In jeder Hinsicht falsch. WILL KEINE falsche Schlange sein. Keine Femme fatale. Die fatale Transzendentale.
Aber wenn alles sowieso eine Illusion ist, was dann? Und wie steht’s mit Nichtanhaftung? Hallo?
Da ist was dran. Bin müde. Jonah ist Liebe.
Bett.
22. April
Gute Güte.
Komische Sache, das mit meinem Yoga-Retreat. Ich verwandle mich von einer asketischen Streberin auf der Suche nach Weisheit und Wahrheit in eine versoffene, geile Bridget Jones.

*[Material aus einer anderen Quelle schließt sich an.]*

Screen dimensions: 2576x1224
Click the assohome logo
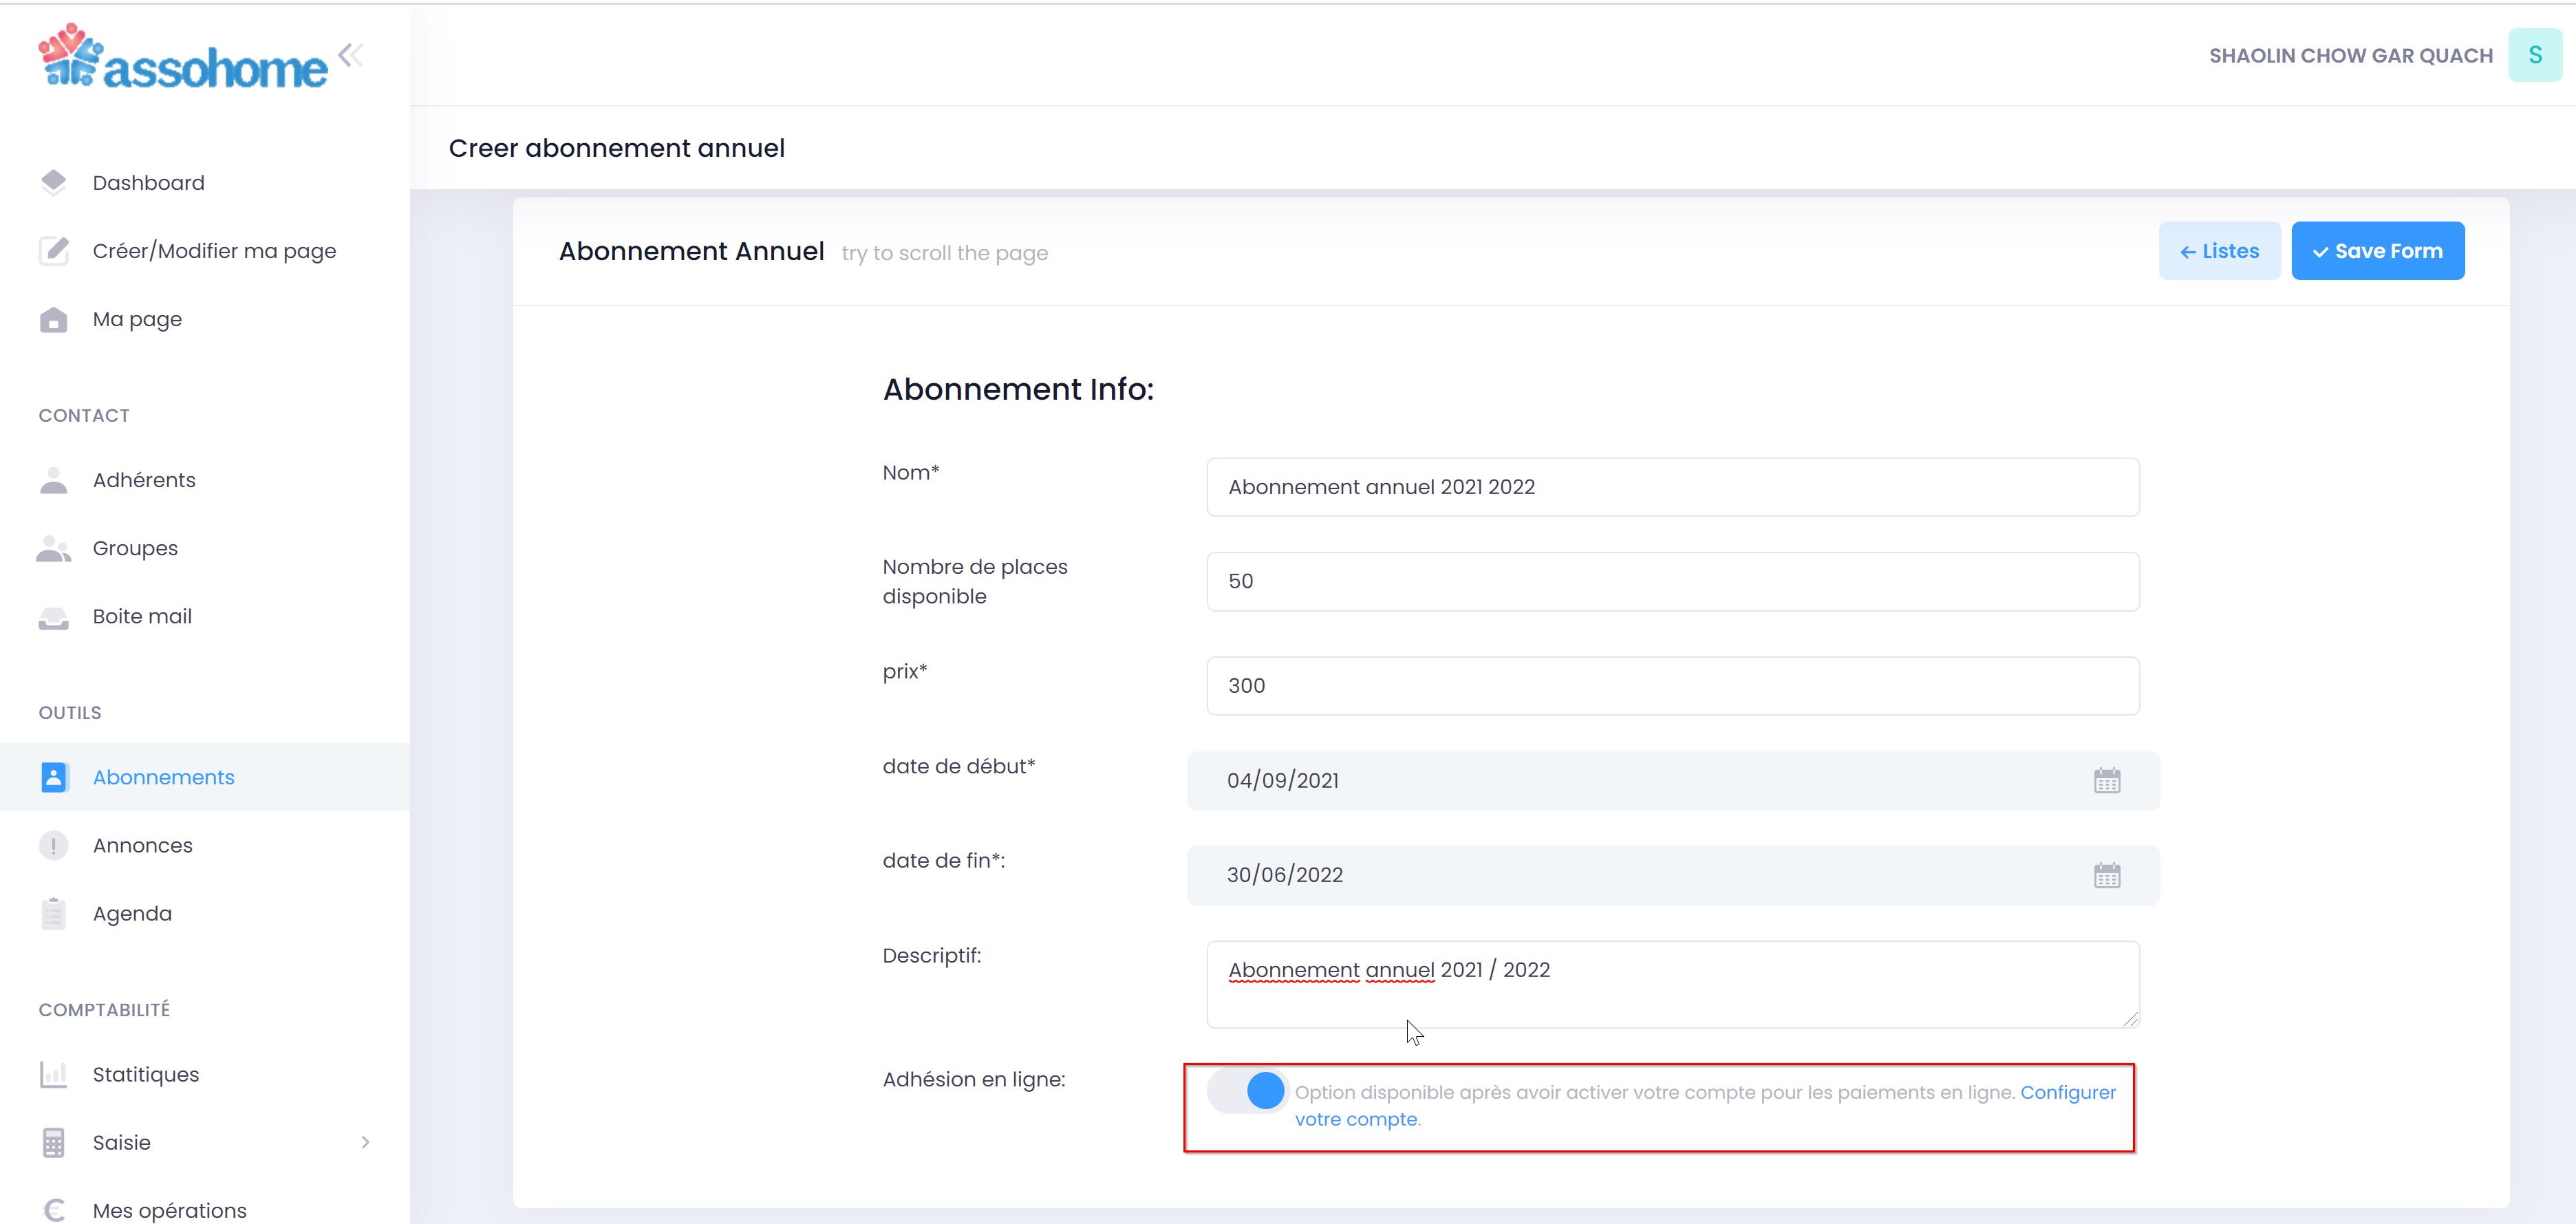pyautogui.click(x=183, y=58)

Wohl kaum ein Aufstieg, spirituell gesehen.
Gestern hatte ich angenommen, Jessica und ich würden zur Gehmeditation in die Stadt wandern. Als Bußübung, weil wir am Abend vorher den höheren Vogel so gründlich beschissen hatten. Tja. Falsch gedacht. Vielleicht hätte ich darauf gefasst sein müssen, weil uns schließlich andauernd gepredigt wurde, dass unsere Wahrnehmung der Welt und der Menschen mangelhaft ist. Dass wir manchmal Gedanken und Gefühle bei anderen Menschen zu erkennen glauben, die in Wahrheit unsere Gedanken oder Gefühle sind. Jessica hatte keinen Bock auf Buße. Sie hatte Bock auf Schuhe.
Unsere Gehmeditation führte uns schnurstracks zu Jessicas perlenbesetzten weißen Hochzeitsschuhen. Ich zockelte hinter ihr her und sah zu, wie sie die Boutique betrat und die abwehrenden Gesten der Verkäuferin ignorierte. Sie bot ein ansehnliches Sümmchen und stakste mit der Zukunft an den Füßen wieder heraus. Sie würde diese Schuhe hier nur einmal tragen, sagte sie, und sie dann für ihre Hochzeit aufheben.

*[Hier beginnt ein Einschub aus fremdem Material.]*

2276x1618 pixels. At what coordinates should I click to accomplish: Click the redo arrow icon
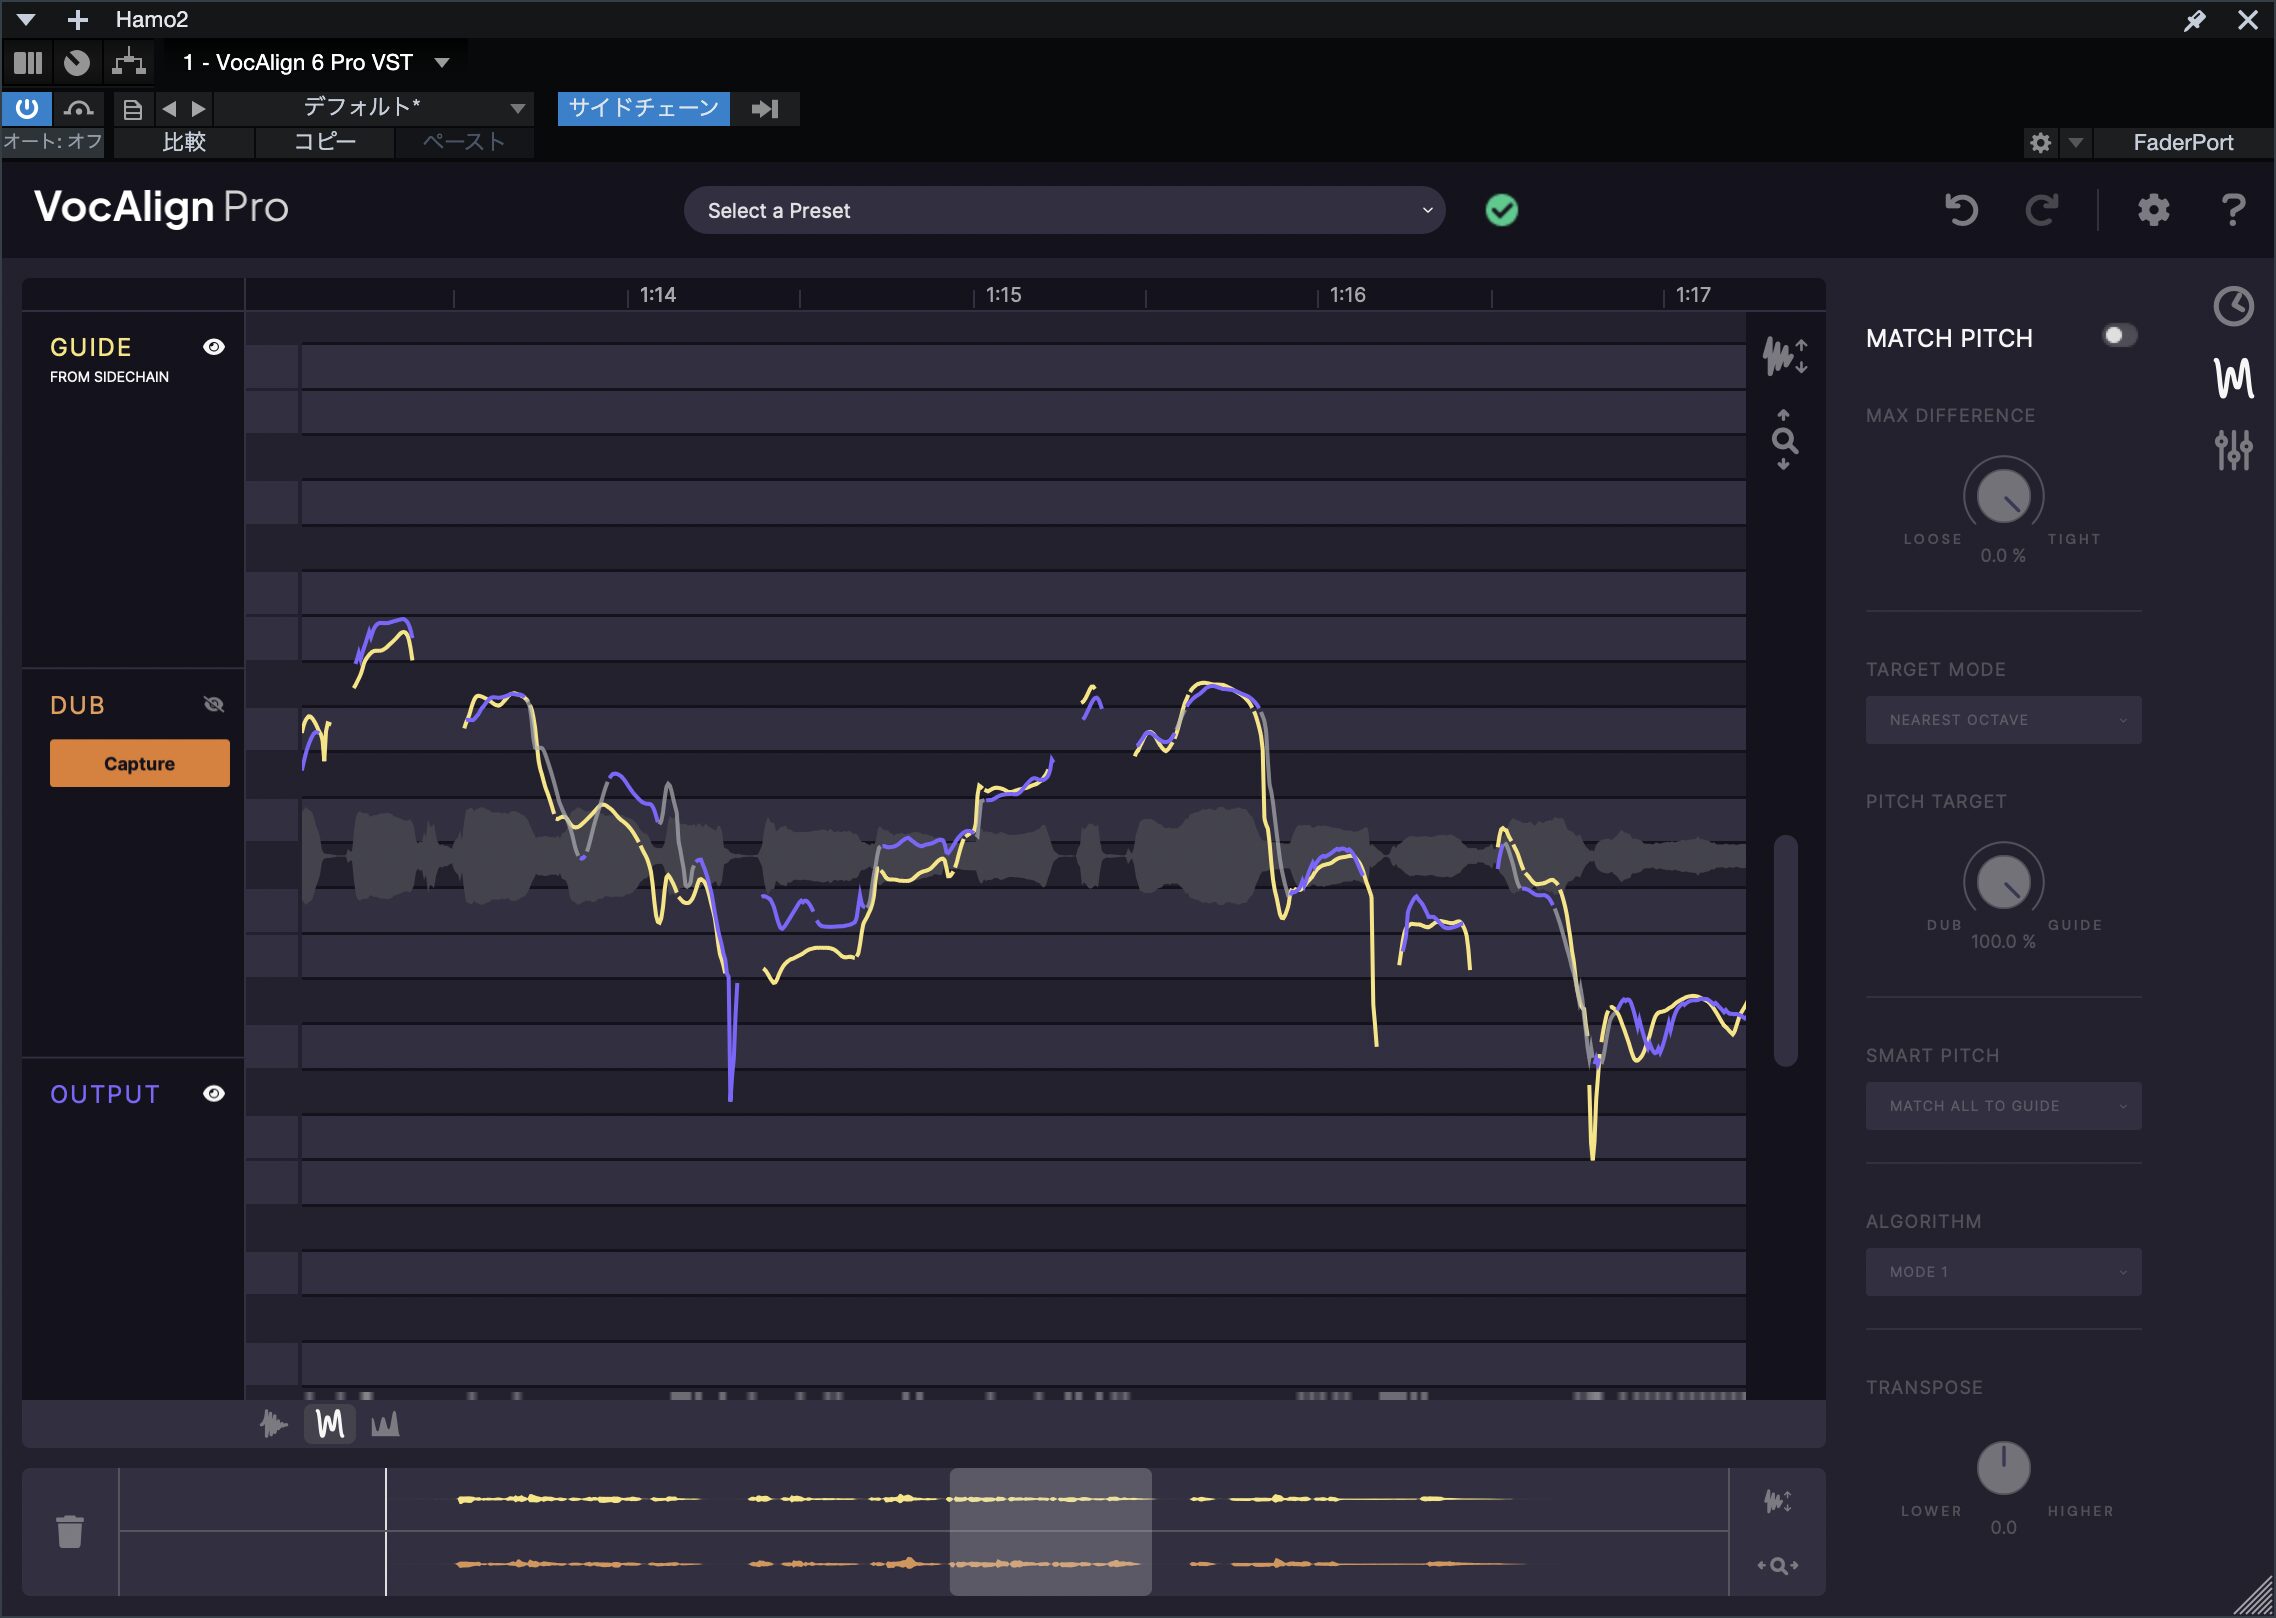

Danach schlenderten wir über den Markt, wo wir Marianne trafen, die ihre rotbraunen Haare mit einem pinkfarbenen Schal zusammengebunden hatte. Sie hatte geshoppt. Wir blieben eine Weile stehen und quatschten, und Marianne erzählte, sie und Indra hätten herausgefunden, dass sie beide auf dieselbe Art beim Yoga hängengeblieben seien. Weil sich die Stellungen angefühlt hatten, als »würde man nach Hause kommen, versteht ihr«. Sie kriegte einen leicht irren Blick, nickte stumm, und ihre braunen Augen wurden glasig. Dann lächelte sie und hauchte: »Wow!«
Anscheinend haben sie und Indra eine tiefe spirituelle Verbindung. Wenn ich das höre, könnte ich kotzen, aber egal.
Komischerweise hörte ihre »Ich-entschwebe-in-eine-andere-Dimension«-Attitüde schlagartig auf, als wir vor dem Prada-Schaufenster standen. Sie wurde auf einmal extrem fokussiert, rauschte durch den Laden und begutachtete Tasche um Tasche. Schließlich verkündete sie mit lauter, entschiedener Stimme, sie seien wundervoll. Sie sei sich nicht völlig sicher, meinte sie, aber irgendwo hätte sie etwas über Geschäfte gelesen, die echte Taschen zollfrei verkauften. Ihr ganzes exzentrisches, abgedrehtes Getue war wie weggeblasen. Ganz Geschäftsfrau, zückte sie ihre Kreditkarte und kaufte eine der größeren Handtaschen plus drei Brieftaschen. Fast wäre ich eingeknickt und hätte meine Tasche gekauft, aber in letzter Sekunde brachte ich es doch nicht fertig.
Ich will kein Einfaltspinsel sein. Nicht mal dann, wenn meine Tasche mir vom Regal aus einladend komm nach Hause zusäuseln würde, als wäre ich Marianne.